Your task is to retype the listing word for word.
::::::::::
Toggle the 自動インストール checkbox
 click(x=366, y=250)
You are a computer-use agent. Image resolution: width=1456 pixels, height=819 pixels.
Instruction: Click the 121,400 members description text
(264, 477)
::::::::::
* **Task solution**
Toggle the 自動インストール checkbox
 click(x=366, y=250)
You are a computer-use agent. Image resolution: width=1456 pixels, height=819 pixels.
Instruction: Click the 121,400 members description text
(264, 477)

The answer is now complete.